Records from a data source
---
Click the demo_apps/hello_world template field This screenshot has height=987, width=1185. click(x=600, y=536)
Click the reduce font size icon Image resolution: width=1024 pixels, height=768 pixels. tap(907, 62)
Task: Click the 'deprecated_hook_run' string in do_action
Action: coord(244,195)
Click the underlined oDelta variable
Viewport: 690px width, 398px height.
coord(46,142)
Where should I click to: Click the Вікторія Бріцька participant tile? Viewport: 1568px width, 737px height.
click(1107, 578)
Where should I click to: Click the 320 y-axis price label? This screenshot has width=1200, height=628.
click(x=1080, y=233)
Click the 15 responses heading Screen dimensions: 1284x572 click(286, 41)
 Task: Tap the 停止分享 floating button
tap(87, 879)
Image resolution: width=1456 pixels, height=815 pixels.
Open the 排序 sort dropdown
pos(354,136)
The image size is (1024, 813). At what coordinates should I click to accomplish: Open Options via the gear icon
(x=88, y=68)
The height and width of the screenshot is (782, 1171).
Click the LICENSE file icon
---
TASK DETAILS: In the records above, find the line containing "The image size"; please retype it and every line after it through the last line, exactly and with nothing else.

EXERCISE OUTPUT:
The image size is (1024, 813). At what coordinates should I click to accomplish: Open Options via the gear icon
(x=88, y=68)
The height and width of the screenshot is (782, 1171).
Click the LICENSE file icon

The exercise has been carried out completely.